WHAT YOU HAVE TO DO: Copy the records below line for line, without changing anything.

GIVEN INFORMATION:
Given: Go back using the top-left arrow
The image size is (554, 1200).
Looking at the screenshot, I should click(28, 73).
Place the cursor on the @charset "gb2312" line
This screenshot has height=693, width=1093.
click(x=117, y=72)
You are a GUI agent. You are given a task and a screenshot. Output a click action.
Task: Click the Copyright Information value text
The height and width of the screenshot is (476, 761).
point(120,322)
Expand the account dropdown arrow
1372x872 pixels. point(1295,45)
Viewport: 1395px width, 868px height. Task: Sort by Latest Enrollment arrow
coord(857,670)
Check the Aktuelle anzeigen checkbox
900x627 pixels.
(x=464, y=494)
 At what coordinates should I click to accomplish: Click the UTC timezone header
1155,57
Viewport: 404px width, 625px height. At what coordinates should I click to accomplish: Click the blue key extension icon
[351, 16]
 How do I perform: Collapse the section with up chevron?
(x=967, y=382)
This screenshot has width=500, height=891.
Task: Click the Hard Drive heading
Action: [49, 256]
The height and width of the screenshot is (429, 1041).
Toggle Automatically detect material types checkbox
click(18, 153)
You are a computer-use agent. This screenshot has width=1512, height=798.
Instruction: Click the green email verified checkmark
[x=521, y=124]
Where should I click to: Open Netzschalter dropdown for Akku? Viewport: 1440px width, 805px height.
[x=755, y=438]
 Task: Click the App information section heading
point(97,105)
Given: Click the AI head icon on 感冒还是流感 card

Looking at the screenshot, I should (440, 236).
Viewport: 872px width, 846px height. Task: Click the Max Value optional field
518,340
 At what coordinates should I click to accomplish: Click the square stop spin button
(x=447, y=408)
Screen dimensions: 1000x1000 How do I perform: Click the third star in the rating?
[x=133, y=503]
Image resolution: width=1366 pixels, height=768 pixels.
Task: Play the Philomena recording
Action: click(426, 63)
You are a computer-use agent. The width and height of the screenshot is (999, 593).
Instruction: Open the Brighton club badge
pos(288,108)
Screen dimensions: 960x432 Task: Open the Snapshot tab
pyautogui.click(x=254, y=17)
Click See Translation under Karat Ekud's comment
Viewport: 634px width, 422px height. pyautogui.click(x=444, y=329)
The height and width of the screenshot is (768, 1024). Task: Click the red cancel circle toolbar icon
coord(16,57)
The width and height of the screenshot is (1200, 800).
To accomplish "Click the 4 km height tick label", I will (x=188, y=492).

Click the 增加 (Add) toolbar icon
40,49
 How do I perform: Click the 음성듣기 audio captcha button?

EXERCISE RESULT:
Given: Go back using the top-left arrow
The image size is (554, 1200).
Looking at the screenshot, I should click(28, 73).
Place the cursor on the @charset "gb2312" line
This screenshot has height=693, width=1093.
click(x=117, y=72)
You are a GUI agent. You are given a task and a screenshot. Output a click action.
Task: Click the Copyright Information value text
The height and width of the screenshot is (476, 761).
point(120,322)
Expand the account dropdown arrow
1372x872 pixels. point(1295,45)
Viewport: 1395px width, 868px height. Task: Sort by Latest Enrollment arrow
coord(857,670)
Check the Aktuelle anzeigen checkbox
900x627 pixels.
(x=464, y=494)
 At what coordinates should I click to accomplish: Click the UTC timezone header
1155,57
Viewport: 404px width, 625px height. At what coordinates should I click to accomplish: Click the blue key extension icon
[351, 16]
 How do I perform: Collapse the section with up chevron?
(x=967, y=382)
This screenshot has width=500, height=891.
Task: Click the Hard Drive heading
Action: [49, 256]
The height and width of the screenshot is (429, 1041).
Toggle Automatically detect material types checkbox
click(18, 153)
You are a computer-use agent. This screenshot has width=1512, height=798.
Instruction: Click the green email verified checkmark
[x=521, y=124]
Where should I click to: Open Netzschalter dropdown for Akku? Viewport: 1440px width, 805px height.
[x=755, y=438]
 Task: Click the App information section heading
point(97,105)
Given: Click the AI head icon on 感冒还是流感 card

Looking at the screenshot, I should (440, 236).
Viewport: 872px width, 846px height. Task: Click the Max Value optional field
518,340
 At what coordinates should I click to accomplish: Click the square stop spin button
(x=447, y=408)
Screen dimensions: 1000x1000 How do I perform: Click the third star in the rating?
[x=133, y=503]
Image resolution: width=1366 pixels, height=768 pixels.
Task: Play the Philomena recording
Action: click(426, 63)
You are a computer-use agent. The width and height of the screenshot is (999, 593).
Instruction: Open the Brighton club badge
pos(288,108)
Screen dimensions: 960x432 Task: Open the Snapshot tab
pyautogui.click(x=254, y=17)
Click See Translation under Karat Ekud's comment
Viewport: 634px width, 422px height. pyautogui.click(x=444, y=329)
The height and width of the screenshot is (768, 1024). Task: Click the red cancel circle toolbar icon
coord(16,57)
The width and height of the screenshot is (1200, 800).
To accomplish "Click the 4 km height tick label", I will (x=188, y=492).

Click the 增加 (Add) toolbar icon
40,49
 How do I perform: Click the 음성듣기 audio captcha button?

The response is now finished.